> YOUR INSTRUCTIONS: Write out the records word for word, from the line containing "Go back using the Previous button" through the end of the records, and leave the pictures out.

□ □ □ □ □

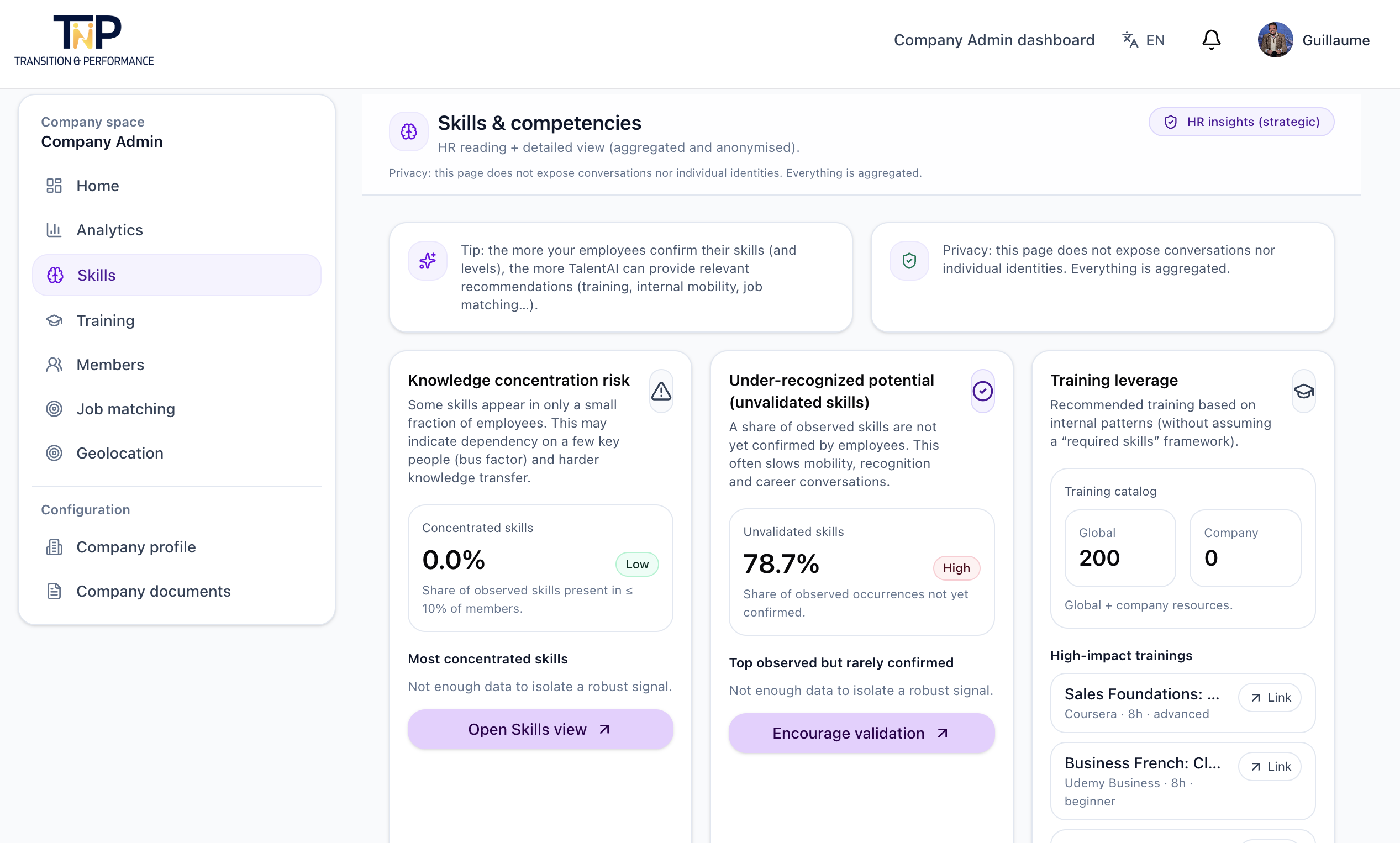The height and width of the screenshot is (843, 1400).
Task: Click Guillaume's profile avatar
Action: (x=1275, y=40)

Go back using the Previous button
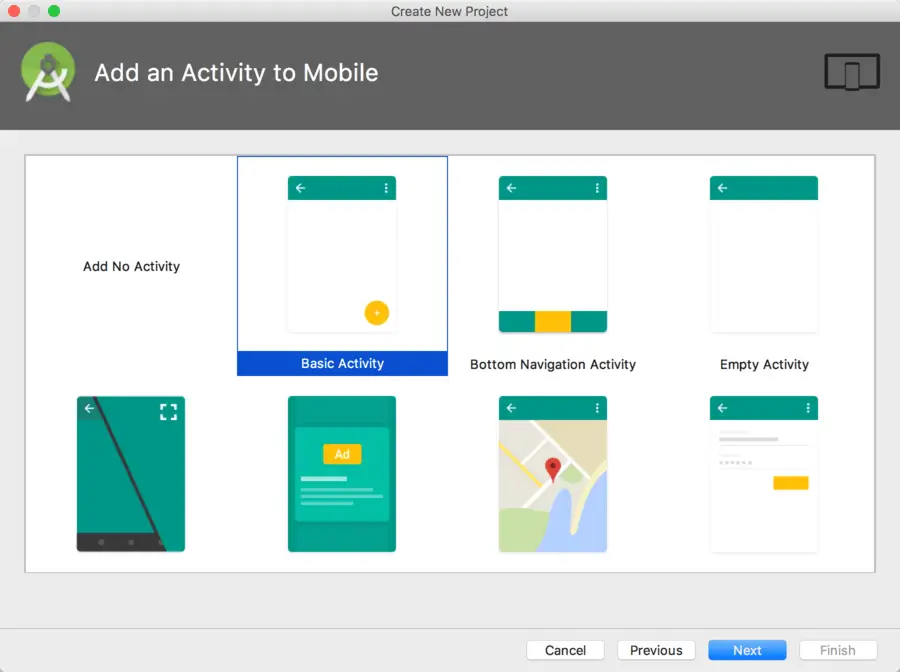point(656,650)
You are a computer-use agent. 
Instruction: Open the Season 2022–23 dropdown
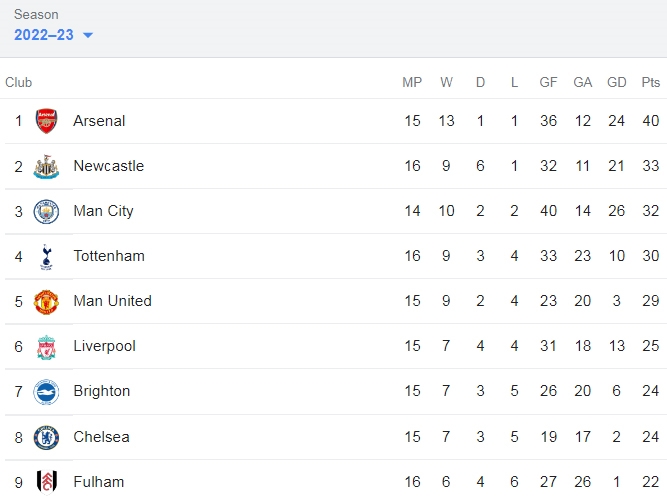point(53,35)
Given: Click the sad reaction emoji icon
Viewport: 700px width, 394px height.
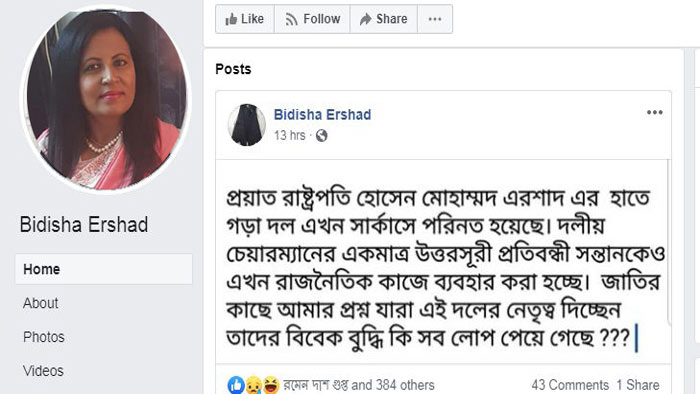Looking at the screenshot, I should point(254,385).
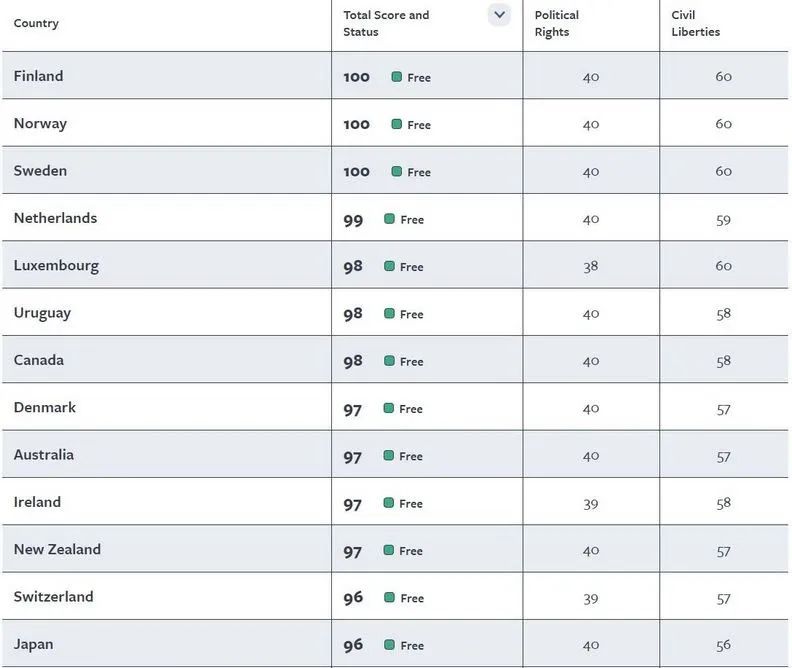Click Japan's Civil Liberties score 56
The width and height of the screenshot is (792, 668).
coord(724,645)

□ □ □ □ □

> SOLUTION FOR THIS TASK:
Go back using the Previous button
point(656,650)
You are a computer-use agent. 
Instruction: Open the Season 2022–23 dropdown
point(53,35)
Given: Click the sad reaction emoji icon
Viewport: 700px width, 394px height.
Looking at the screenshot, I should point(254,385).
Click Japan's Civil Liberties score 56
The width and height of the screenshot is (792, 668).
coord(724,645)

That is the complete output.